= Beginning of Section =
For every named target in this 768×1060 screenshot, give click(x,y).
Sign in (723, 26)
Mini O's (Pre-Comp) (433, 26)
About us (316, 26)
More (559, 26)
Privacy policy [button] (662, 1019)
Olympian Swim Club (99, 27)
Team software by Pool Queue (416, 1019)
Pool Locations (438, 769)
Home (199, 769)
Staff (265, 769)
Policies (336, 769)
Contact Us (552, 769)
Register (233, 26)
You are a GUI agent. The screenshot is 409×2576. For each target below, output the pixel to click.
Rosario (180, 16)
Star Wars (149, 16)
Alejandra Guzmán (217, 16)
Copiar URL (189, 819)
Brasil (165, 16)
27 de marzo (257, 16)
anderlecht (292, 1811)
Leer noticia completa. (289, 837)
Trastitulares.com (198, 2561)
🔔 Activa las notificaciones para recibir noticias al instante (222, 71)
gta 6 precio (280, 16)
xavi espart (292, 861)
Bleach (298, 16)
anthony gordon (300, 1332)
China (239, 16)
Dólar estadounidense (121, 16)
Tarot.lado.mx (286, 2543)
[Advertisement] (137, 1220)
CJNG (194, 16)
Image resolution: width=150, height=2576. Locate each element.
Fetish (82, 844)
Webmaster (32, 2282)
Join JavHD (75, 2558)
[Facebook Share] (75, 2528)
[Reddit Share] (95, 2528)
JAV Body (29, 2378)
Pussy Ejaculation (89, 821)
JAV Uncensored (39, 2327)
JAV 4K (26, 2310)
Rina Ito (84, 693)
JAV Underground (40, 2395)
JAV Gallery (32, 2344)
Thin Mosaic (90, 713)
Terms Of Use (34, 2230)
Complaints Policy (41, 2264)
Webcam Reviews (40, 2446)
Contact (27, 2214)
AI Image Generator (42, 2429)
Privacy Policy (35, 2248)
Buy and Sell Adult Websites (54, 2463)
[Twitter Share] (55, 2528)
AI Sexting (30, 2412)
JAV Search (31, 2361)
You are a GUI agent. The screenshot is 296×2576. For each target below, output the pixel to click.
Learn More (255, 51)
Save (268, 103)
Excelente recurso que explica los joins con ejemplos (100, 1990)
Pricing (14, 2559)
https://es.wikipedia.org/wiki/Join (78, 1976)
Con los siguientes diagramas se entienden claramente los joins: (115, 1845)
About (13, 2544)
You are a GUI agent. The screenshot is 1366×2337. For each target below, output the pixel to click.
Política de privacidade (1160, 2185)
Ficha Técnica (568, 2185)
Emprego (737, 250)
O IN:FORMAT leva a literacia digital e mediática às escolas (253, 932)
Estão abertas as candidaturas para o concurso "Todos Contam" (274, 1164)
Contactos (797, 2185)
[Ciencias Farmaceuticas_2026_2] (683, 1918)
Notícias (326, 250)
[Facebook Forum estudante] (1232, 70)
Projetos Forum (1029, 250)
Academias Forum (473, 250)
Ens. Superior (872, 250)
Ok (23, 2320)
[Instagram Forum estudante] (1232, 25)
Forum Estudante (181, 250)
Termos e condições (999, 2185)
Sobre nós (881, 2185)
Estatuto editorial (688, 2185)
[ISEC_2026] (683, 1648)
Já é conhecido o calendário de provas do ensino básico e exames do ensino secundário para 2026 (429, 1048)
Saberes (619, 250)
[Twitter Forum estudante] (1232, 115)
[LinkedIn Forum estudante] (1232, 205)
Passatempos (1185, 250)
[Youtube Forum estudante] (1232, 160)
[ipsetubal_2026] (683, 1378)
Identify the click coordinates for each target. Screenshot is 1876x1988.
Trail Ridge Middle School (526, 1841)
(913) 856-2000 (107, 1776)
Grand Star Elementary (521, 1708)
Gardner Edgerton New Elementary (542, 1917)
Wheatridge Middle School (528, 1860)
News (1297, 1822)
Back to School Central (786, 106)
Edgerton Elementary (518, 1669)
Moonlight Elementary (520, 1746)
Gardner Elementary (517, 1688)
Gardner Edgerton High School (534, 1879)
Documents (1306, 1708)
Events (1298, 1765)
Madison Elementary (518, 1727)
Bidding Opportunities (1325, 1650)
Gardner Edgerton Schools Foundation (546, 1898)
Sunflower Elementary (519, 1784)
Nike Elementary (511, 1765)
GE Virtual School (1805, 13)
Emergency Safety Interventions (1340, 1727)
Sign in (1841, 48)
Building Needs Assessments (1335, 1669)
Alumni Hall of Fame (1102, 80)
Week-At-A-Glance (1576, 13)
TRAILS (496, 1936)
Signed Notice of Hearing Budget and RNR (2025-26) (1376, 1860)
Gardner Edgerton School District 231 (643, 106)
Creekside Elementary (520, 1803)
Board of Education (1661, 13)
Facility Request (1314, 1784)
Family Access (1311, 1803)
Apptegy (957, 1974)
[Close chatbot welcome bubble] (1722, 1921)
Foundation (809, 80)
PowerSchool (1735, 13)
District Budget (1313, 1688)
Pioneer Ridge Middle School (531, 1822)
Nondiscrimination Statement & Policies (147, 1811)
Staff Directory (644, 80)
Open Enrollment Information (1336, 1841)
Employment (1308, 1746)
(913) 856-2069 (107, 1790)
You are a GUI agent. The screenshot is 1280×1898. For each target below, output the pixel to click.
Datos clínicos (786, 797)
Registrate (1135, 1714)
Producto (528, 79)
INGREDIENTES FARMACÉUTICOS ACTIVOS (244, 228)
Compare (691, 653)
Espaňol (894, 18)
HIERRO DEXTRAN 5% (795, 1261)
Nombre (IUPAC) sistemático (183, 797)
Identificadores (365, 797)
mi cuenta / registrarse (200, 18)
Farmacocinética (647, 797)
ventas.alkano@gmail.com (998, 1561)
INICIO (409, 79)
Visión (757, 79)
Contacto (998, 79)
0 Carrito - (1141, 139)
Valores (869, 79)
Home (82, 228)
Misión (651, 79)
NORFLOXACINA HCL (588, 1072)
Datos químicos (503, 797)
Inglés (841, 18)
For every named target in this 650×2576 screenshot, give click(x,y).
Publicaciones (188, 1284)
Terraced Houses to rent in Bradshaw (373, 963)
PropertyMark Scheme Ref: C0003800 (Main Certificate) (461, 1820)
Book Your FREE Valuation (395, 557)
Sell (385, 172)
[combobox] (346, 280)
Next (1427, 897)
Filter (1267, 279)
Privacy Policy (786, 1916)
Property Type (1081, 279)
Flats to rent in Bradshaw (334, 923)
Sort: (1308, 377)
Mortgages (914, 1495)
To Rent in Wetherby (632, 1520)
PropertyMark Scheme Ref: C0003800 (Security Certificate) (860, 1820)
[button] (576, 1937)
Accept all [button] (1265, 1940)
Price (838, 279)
= End of Section =
**Directions for this task:** Using the entries shown above, reproduce verbatim the lines from the line bearing "AI Image Generator (42, 2429)" to the line bearing "Emergency Safety Interventions (1340, 1727)", inclusive.

**Your response:**
AI Image Generator (42, 2429)
Privacy Policy (35, 2248)
Buy and Sell Adult Websites (54, 2463)
[Twitter Share] (55, 2528)
AI Sexting (30, 2412)
JAV Search (31, 2361)
You are a GUI agent. The screenshot is 296×2576. For each target below, output the pixel to click.
Learn More (255, 51)
Save (268, 103)
Excelente recurso que explica los joins con ejemplos (100, 1990)
Pricing (14, 2559)
https://es.wikipedia.org/wiki/Join (78, 1976)
Con los siguientes diagramas se entienden claramente los joins: (115, 1845)
About (13, 2544)
You are a GUI agent. The screenshot is 1366×2337. For each target below, output the pixel to click.
Política de privacidade (1160, 2185)
Ficha Técnica (568, 2185)
Emprego (737, 250)
O IN:FORMAT leva a literacia digital e mediática às escolas (253, 932)
Estão abertas as candidaturas para o concurso "Todos Contam" (274, 1164)
Contactos (797, 2185)
[Ciencias Farmaceuticas_2026_2] (683, 1918)
Notícias (326, 250)
[Facebook Forum estudante] (1232, 70)
Projetos Forum (1029, 250)
Academias Forum (473, 250)
Ens. Superior (872, 250)
Ok (23, 2320)
[Instagram Forum estudante] (1232, 25)
Forum Estudante (181, 250)
Termos e condições (999, 2185)
Sobre nós (881, 2185)
Estatuto editorial (688, 2185)
[ISEC_2026] (683, 1648)
Já é conhecido o calendário de provas do ensino básico e exames do ensino secundário para 2026 (429, 1048)
Saberes (619, 250)
[Twitter Forum estudante] (1232, 115)
[LinkedIn Forum estudante] (1232, 205)
Passatempos (1185, 250)
[Youtube Forum estudante] (1232, 160)
[ipsetubal_2026] (683, 1378)
Identify the click coordinates for each target. Screenshot is 1876x1988.
Trail Ridge Middle School (526, 1841)
(913) 856-2000 (107, 1776)
Grand Star Elementary (521, 1708)
Gardner Edgerton New Elementary (542, 1917)
Wheatridge Middle School (528, 1860)
News (1297, 1822)
Back to School Central (786, 106)
Edgerton Elementary (518, 1669)
Moonlight Elementary (520, 1746)
Gardner Elementary (517, 1688)
Gardner Edgerton High School (534, 1879)
Documents (1306, 1708)
Events (1298, 1765)
Madison Elementary (518, 1727)
Bidding Opportunities (1325, 1650)
Gardner Edgerton Schools Foundation (546, 1898)
Sunflower Elementary (519, 1784)
Nike Elementary (511, 1765)
GE Virtual School (1805, 13)
Emergency Safety Interventions (1340, 1727)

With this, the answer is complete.